In all four quartiles of baseline risk, the risk differences (defined as incidence in the 25×109/L arm minus incidence in the 50×109/L arm) indicated that the high-threshold approach was associated with a higher risk of harm. Also, the risk difference was less pronounced among patients with very low baseline risk compared with patients with the highest baseline risks, the researchers reported.
“Our results suggest that all neonates experienced benefit from the low threshold, as the low threshold was associated with absolute risk reduction in all risk groups,” Dr. Fustolo-Gunnink and co-authors wrote. “However, the absolute benefit varied considerably, from 4.9% in the lowest- to 12.3% in the highest-risk group.”
The finding that newborns are vulnerable to harm from a high-threshold transfusion approach, regardless of their underlying risk, is “contradictory to recommendations found in some guidelines that suggest to use platelet transfusion thresholds above 25×109/L for neonates with suspected higher baseline risks,” the authors noted. “For example, these guidelines suggest using [higher] thresholds for sick neonates with lower gestational age and/or birthweight.
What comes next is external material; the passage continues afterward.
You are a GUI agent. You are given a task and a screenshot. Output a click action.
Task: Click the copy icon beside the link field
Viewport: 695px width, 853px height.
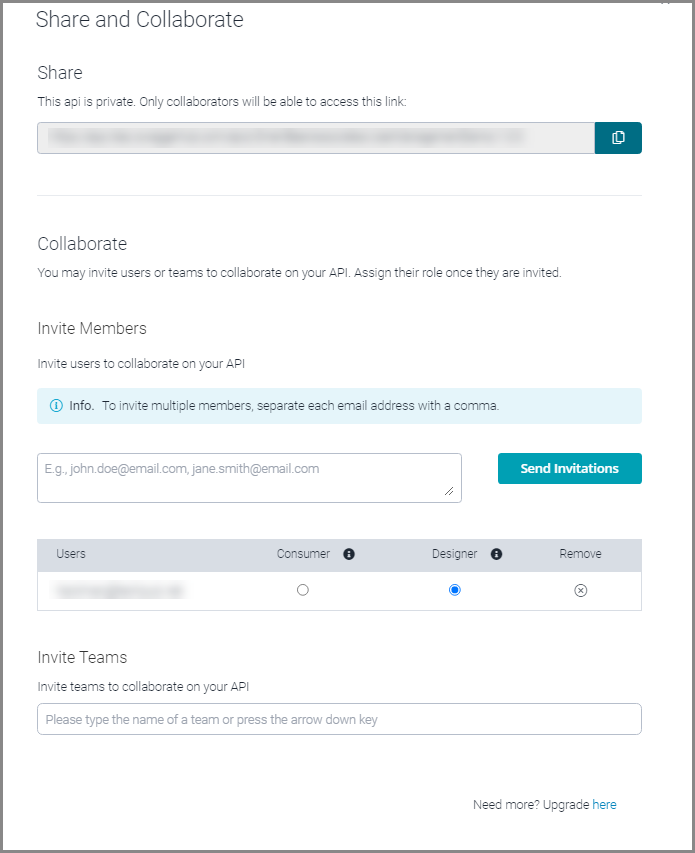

Clinicians who may have been reluctant to implement the results of PlaNet-2 in the smallest and sickest neonates can now be more confident that even this population is likely to benefit from using a lower platelet transfusion threshold.”
The findings from the study are limited by the fact that several participants experienced major bleeding prior to randomization, and 39% received platelet transfusions prior to randomization, potentially complicating the interpretation of these data. “Further studies are needed to confirm previous major bleeding as a predictor for a second major bleeding [event] and/or death after onset of severe thrombocytopenia,” the authors noted.
Also, the subgroup analysis that determined independent risk factors for death and/or major bleeding in the baseline risk model was underpowered because the trial was powered only for the primary analysis.
“The model will need to be externally validated before it can be implemented in future studies or clinical settings,” they concluded. “Ultimately, an improved and validated model will allow for further refined prediction of individualized treatment effects for platelet transfusion in preterm neonates.”
Fustolo-Gunnink S, Fijnvandraat K, van Klaveren D, et al. Preterm neonates benefit from low prophylactic platelet transfusion threshold despite varying risk of bleeding or death. Blood. 2019 October 24. [Epub ahead of print]
There is substantial variation in the existing threshold for platelet transfusion in non-bleeding neonates. Surveys of U.S. and Canadian neonatologists found the cut-off varied from 20 to 100×109/L. The authors of the present analysis were prompted to study a higher and lower threshold because of this variability in current practice, as well as the lack of randomized studies indicating which cut-off is better. In general, if a lower threshold for transfusion of a blood product has equivalent outcomes to a higher threshold, the lower threshold is considered better because it will result in fewer transfusions. Subsequently, this lowers the risk for transfusion complications, such as alloimmunization or transfusion-transmitted infectious disease, and lowers costs.
This study had an unexpected result in that the neonates transfused at the lower threshold had lower risk for death or major bleeding within 28 days. So, the lower threshold was actually safer than the higher threshold. The authors also wanted to determine whether the subgroup of neonates at highest bleeding and mortality risk benefitted from the lower platelet transfusion threshold, but again found that the lower cut-off was beneficial in all neonates, regardless of their baseline risk.
However, the study was limited by a small sample size, which did not allow for inclusion of interaction terms in the analyses, and the selection of predictors included in the baseline risk model, which may not have been able to predict actual risk in this population.